=== Your goal ===
Begin at the line where "Instruction: Click Sunday" appears and reproduce exactly every line through the end of the data below, both included, skipping pictures.

Collected data entries:
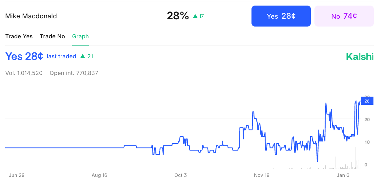This screenshot has width=381, height=188.
Task: Click the Aug 16 axis date
Action: [99, 175]
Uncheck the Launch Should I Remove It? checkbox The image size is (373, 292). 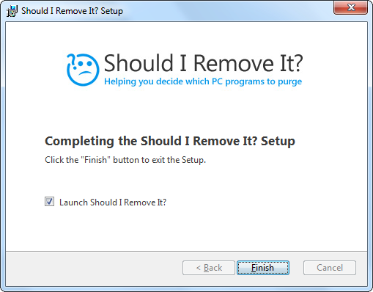50,202
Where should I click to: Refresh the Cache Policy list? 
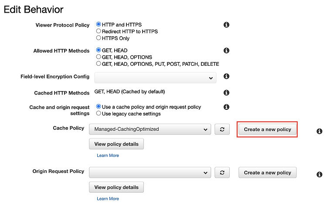click(222, 129)
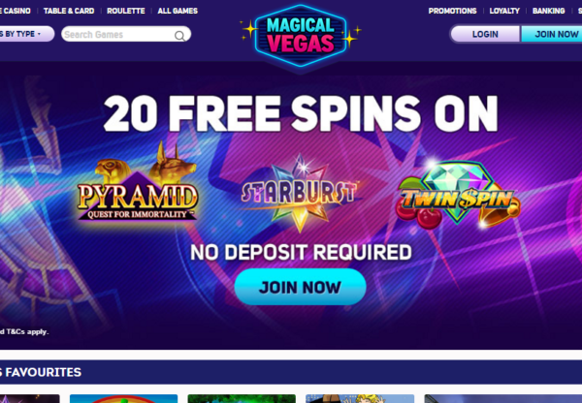
Task: Select the Twin Spin game logo
Action: pyautogui.click(x=458, y=195)
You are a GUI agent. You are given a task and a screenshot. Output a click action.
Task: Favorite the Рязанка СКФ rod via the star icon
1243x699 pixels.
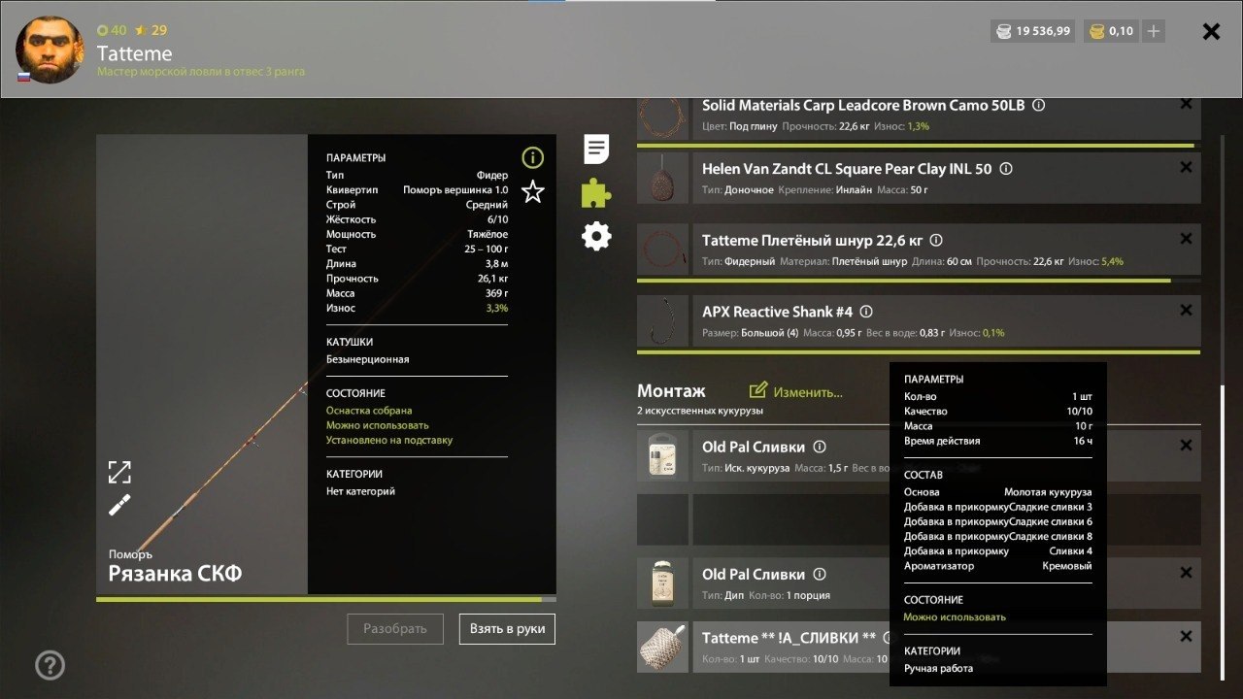pyautogui.click(x=531, y=192)
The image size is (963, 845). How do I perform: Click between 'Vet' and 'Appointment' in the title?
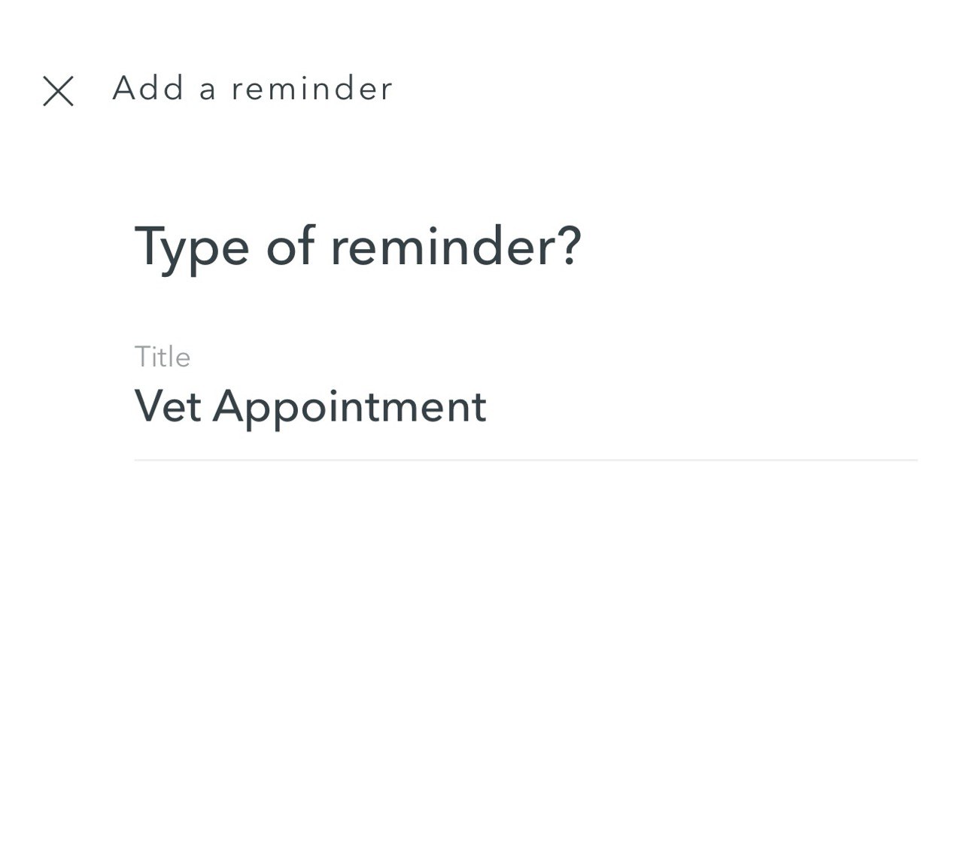[207, 407]
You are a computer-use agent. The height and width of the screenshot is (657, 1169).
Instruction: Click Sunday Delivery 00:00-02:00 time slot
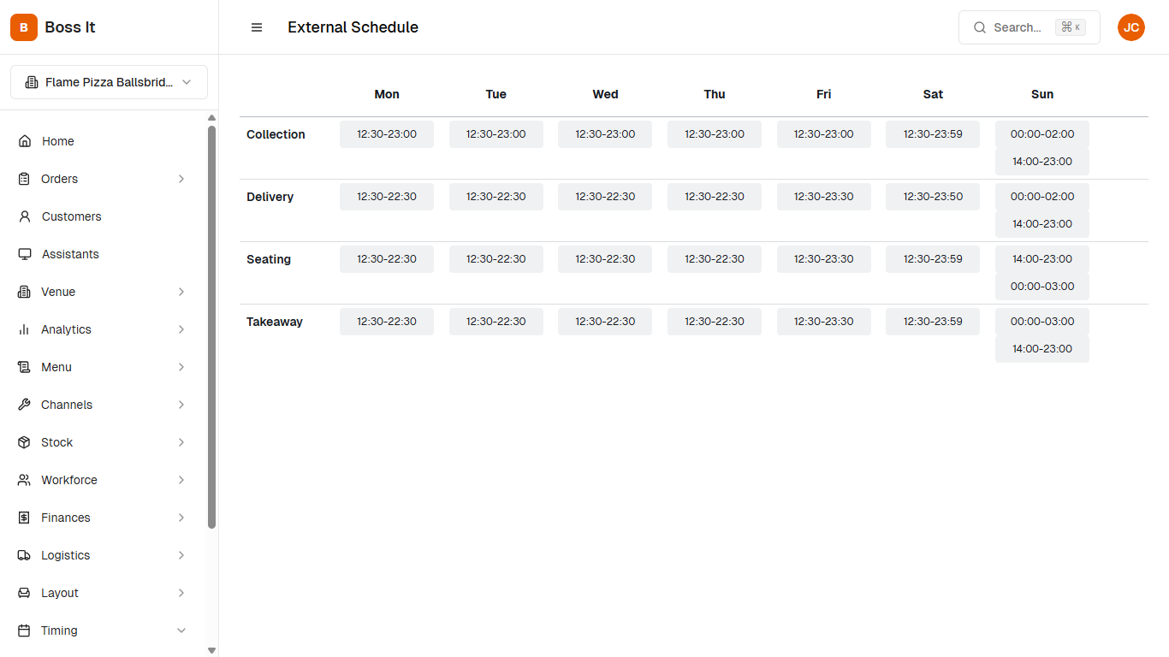point(1041,197)
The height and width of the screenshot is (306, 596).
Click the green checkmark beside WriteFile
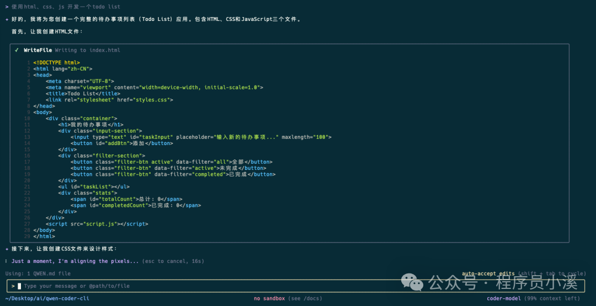pos(17,50)
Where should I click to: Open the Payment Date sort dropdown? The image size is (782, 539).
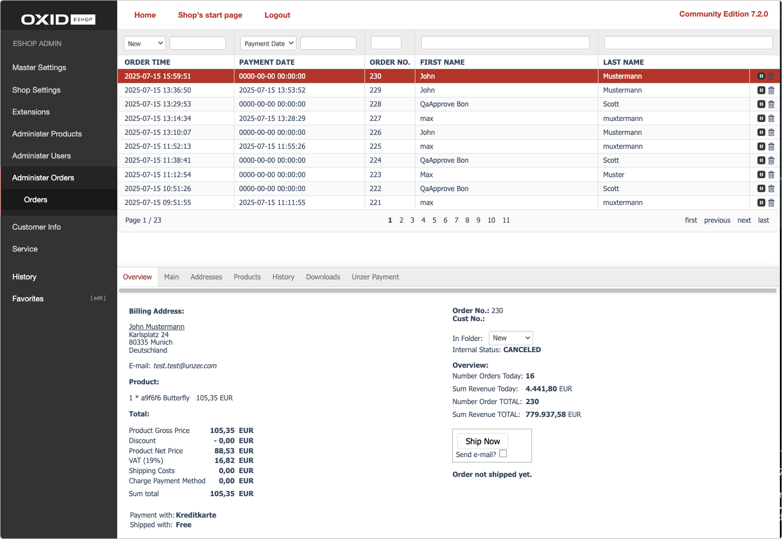pos(268,43)
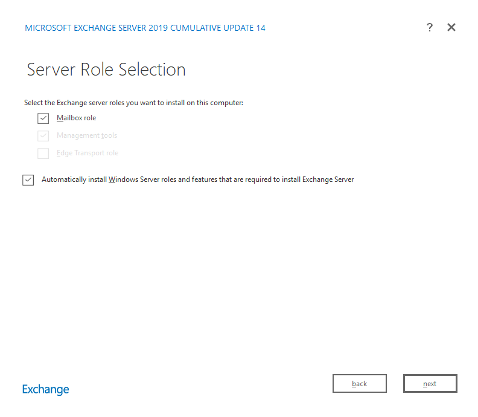Click the Exchange logo in the corner
This screenshot has width=478, height=417.
point(46,389)
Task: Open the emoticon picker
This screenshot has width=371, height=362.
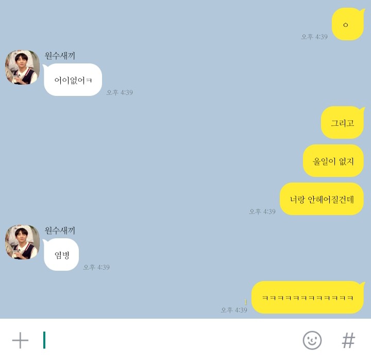Action: coord(312,340)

=== Result of this task ===
Instruction: Click Sunday Delivery 00:00-02:00 time slot
point(1041,197)
The height and width of the screenshot is (306, 596).
Click the green checkmark beside WriteFile
pos(17,50)
Where should I click to: Open the Payment Date sort dropdown? The image size is (782, 539).
pos(268,43)
Click the Exchange logo in the corner
This screenshot has width=478, height=417.
point(46,389)
Task: Open the emoticon picker
This screenshot has width=371, height=362.
Action: coord(312,340)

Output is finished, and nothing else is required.